The plasma membranes encapsulated in the plasmodesmata (PDs) with symplasmic nano-channels contain abundant lipid rafts, which are enriched by sphingolipids and sterols. The attenuation of sterol compositions has demonstrated the role played by lipid raft integrity in the intercellular trafficking of glycosylphosphatidylinositol (GPI)-anchored PD proteins, particularly affecting in the callose enhancement. The presence of callose at PD is tightly attributed to the callose metabolic enzymes, callose synthases (CalSs) and β-1,3-glucanases (BGs) in regulating callose accumulation and callose degradation, respectively. Sphingolipids have been implicated in signaling and membrane protein trafficking, however the underlying processes linking sphingolipid compositions to the control of symplasmic apertures remain unknown.
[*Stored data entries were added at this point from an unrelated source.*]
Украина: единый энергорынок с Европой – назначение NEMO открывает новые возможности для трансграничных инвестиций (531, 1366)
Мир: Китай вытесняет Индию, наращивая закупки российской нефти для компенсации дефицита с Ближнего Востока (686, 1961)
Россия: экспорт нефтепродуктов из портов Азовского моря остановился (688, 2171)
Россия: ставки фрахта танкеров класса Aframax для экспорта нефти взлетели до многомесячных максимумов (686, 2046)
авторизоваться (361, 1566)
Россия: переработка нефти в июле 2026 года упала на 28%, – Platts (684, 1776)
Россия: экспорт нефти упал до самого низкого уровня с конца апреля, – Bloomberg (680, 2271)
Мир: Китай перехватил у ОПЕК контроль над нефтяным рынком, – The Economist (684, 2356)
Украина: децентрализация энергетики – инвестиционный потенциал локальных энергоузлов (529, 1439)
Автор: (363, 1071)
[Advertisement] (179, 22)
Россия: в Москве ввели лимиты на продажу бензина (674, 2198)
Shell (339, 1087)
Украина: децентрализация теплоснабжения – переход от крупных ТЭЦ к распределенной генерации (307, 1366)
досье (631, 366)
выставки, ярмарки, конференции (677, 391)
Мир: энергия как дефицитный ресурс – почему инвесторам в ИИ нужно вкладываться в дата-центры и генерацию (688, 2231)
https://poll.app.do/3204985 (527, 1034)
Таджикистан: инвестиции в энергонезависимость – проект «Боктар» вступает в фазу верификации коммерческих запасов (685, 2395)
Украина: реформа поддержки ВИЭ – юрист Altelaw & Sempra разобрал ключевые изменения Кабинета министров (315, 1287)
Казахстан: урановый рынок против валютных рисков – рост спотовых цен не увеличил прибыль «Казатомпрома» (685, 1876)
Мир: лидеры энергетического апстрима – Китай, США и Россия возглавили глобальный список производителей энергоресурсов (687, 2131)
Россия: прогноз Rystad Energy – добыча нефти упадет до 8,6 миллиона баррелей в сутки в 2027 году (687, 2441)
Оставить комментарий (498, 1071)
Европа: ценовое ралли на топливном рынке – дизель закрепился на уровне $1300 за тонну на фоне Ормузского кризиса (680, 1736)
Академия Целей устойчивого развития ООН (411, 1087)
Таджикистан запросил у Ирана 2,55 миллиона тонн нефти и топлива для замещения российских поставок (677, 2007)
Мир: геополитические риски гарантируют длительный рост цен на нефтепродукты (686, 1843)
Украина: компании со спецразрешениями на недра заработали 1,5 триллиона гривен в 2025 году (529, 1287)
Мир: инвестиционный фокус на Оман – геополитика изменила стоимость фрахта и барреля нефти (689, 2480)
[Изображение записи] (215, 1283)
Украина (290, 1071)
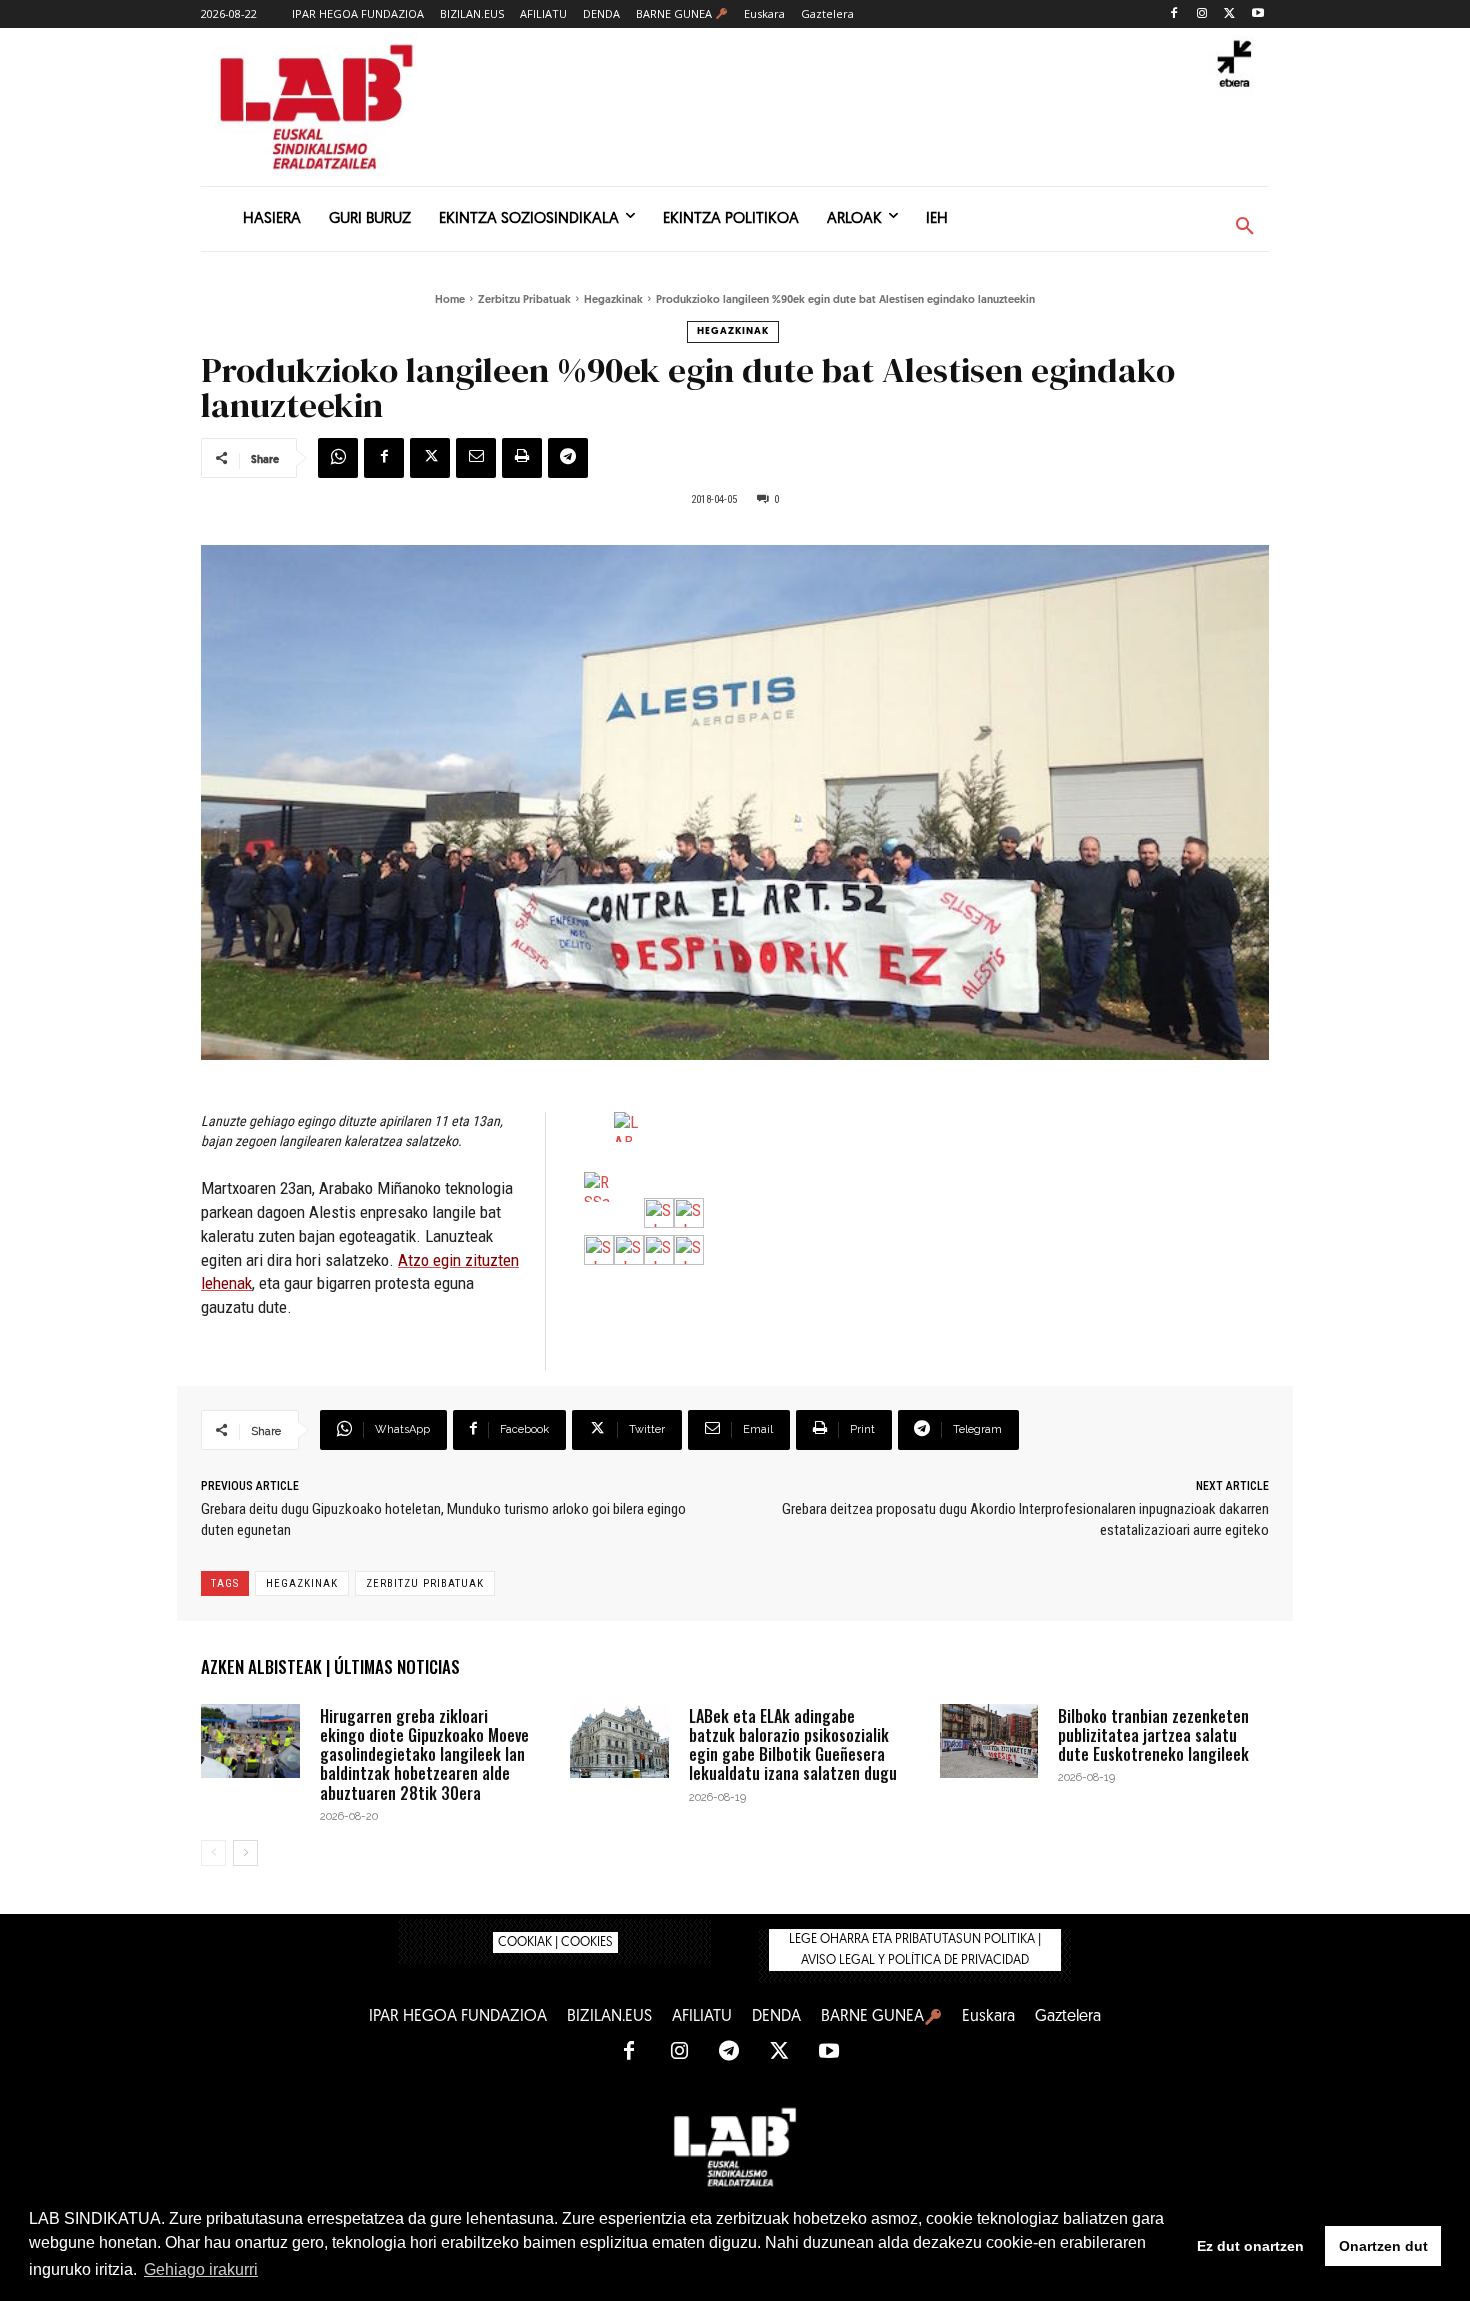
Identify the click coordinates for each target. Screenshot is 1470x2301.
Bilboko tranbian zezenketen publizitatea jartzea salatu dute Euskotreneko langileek (1153, 1735)
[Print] (522, 458)
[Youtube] (1257, 14)
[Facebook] (1174, 14)
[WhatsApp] (338, 458)
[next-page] (245, 1853)
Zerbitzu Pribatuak (524, 300)
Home (450, 300)
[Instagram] (1202, 14)
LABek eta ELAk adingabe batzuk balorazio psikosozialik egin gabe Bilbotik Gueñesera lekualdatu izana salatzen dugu (793, 1745)
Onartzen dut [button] (1383, 2246)
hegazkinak (302, 1583)
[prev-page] (213, 1853)
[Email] (476, 458)
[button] (1245, 227)
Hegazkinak (613, 300)
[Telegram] (568, 458)
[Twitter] (1229, 14)
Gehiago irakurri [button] (201, 2269)
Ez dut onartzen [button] (1250, 2246)
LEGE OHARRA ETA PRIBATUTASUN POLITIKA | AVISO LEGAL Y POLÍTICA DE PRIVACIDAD (915, 1950)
A wide variety of sphingolipids in plants prompts us to investigate which sphingolipid molecules are important in regulating symplasmic apertures. Here, we demonstrate that perturbations of sphingolipid metabolism by introducing several potential sphingolipid (SL) pathway inhibitors and genetically modifying SL contents from two independent SL pathway mutants are able to modulate callose deposition to control symplasmic connectivity. Our data from pharmacological and genetic approaches show that the alteration in glucosylhydroxyceramides (GlcHCers) particularly disturb the secretory machinery for GPI-anchored PdBG2 protein, resulting in an over accumulated callose. Moreover, our results reveal that SL-enriched lipid rafts link symplasmic channeling to PD callose homeostasis by controlling the targeting of GPI-anchored PdBG2. This study elevates our understanding of the molecular linkage underlying intracellular trafficking and precise targeting to specific destination of GPI-anchored PD proteins incorporated with GlcHCers contents.